When reading in ABAP, do UTF-8 files containing do...

Former Member · ‎11-15-2016

Hi all,

SAP NetWeaver 7.4, ERP 6.0 EHP7.

I have a UTF-8 file that contains the character 'Ñ' represented as a double-byte character - 0xC391.

The file is placed on the application server and an ABAP program then opens and reads the file. The OPEN statement specifies ENCODING UTF-8.

The file does not have a BOM at the start and when it reads the records containing 'Ñ', it takes each of the two bytes separately and incorrectly interprets them as 'Ã‘'.

I have inserted a call to method CL_ABAP_FILE_UTILITIES=>CHECK_UTF8 and the file is recognised as being UTF-8.

If I open the file in Notepad and save it with encoding UTF-8, a BOM is inserted in the first three bytes of the file. If I then use this file as input the program correctly interprets the two bytes as 'Ñ'.

It is optional to have a BOM in a UTF-8 file and I have not come across any documentation stating that a BOM is required in a UTF-8 file for it to be correctly interpreted in ABAP.

Is it necessary to have a BOM in a UTF-8 file if it contains double-byte characters?

Are there any ways of dealing with this situation in ABAP rather than having to insert a BOM before processing the file?

Thanks in advance.

Billy Johnson

raymond_giuseppi · ‎11-15-2016

BOM is optional.

For me '0xC391' looks as UTF-16 for '쎑' ,'Ñ'LATIN CAPITAL LETTER N WITH TILDE should be '0xC3' '0x91' in UTF-8, could you check again your data/file format?
Did you option like TEXT MODE and SKIPPING BYTE-ORDER MARK in OPEN DATASET statement?

Regards,
Raymond

Former Member · ‎11-15-2016

Hello Raymond,

Apologies for misleading you. It is '0xC3' '0x91' rather than '0xC391'.

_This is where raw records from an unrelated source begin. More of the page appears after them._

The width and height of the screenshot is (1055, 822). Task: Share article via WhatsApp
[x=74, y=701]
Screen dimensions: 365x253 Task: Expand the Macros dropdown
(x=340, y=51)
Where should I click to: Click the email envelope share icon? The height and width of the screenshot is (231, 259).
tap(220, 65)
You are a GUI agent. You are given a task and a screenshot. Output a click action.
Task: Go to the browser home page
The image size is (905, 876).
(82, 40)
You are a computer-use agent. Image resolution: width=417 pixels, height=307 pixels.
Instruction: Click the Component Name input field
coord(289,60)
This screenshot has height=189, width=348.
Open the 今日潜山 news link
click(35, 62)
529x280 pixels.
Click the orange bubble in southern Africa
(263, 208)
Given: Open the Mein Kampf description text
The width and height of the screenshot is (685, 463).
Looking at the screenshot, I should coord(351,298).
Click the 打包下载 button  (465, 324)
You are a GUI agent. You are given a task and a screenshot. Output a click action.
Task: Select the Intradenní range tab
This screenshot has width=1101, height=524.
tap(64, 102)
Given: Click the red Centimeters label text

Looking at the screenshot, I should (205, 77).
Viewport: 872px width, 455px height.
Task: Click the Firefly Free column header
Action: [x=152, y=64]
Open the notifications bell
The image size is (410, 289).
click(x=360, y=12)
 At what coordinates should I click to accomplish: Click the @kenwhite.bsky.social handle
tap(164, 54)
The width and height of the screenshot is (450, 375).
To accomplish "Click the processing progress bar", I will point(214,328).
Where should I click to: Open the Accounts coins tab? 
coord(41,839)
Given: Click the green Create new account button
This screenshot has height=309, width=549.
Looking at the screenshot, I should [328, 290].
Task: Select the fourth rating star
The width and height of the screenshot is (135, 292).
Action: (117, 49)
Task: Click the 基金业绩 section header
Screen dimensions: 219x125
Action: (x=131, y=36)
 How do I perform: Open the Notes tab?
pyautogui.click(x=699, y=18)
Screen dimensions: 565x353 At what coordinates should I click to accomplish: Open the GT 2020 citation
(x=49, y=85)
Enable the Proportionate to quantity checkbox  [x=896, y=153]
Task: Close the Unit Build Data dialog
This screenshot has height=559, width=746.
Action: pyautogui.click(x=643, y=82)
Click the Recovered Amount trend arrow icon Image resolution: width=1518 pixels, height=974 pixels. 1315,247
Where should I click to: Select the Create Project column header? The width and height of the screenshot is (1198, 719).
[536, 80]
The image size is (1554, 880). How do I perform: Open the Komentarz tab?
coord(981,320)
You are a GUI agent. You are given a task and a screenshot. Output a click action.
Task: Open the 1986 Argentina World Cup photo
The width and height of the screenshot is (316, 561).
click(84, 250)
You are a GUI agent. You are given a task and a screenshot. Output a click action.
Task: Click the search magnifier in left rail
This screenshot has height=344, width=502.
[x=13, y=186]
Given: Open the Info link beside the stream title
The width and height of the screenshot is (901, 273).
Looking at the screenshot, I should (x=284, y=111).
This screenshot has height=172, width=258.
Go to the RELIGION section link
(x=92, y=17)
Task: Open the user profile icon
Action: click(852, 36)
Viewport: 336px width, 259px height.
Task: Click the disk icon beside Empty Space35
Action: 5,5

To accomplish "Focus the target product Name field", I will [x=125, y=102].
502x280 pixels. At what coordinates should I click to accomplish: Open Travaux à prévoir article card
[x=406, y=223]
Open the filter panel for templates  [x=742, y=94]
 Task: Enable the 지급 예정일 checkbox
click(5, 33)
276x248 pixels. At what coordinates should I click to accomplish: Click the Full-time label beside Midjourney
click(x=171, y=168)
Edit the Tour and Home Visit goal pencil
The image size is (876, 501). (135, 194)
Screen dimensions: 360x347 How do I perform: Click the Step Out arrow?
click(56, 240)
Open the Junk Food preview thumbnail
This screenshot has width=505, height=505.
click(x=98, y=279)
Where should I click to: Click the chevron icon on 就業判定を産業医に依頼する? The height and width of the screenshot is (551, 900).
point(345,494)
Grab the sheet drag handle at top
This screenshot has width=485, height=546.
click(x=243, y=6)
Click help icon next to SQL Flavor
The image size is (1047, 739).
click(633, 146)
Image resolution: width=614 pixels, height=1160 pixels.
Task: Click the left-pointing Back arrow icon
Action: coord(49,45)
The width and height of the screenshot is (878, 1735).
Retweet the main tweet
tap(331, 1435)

TEXT MODE was specified and it was tried with and without 'SKIPPING BYTE-ORDER MARK'.

Regards

Billy

Sandra_Rossi · ‎11-15-2016

"It is '0xC3' '0x91' rather than '0xC391'" : it's the same thing, i.e. 2 bytes

raymond_giuseppi · ‎11-16-2016

In which kind of data do you READ the DATASET, what do you see thru AL11 when clicking on file?

Regards,
Raymond

matt · ‎11-16-2016

Could it be he means 00C30091? Or similar?

Sandra_Rossi · ‎11-15-2016

Ã is the Unicode character U+00C3 (0xC383 in UTF-8 - https://fr.wikipedia.org/wiki/%C3%83 ), and also 0xC3 in Latin 1, etc.

As you have run CHECK_UTF8 successfully, I guess your file is UTF-8 and is read correctly, but there's a subsequent misinterpretation.

Which byte values do you get in the ABAP debugger right after READ DATASET?

When reading in ABAP, do UTF-8 files containing double-byte characters require a BOM?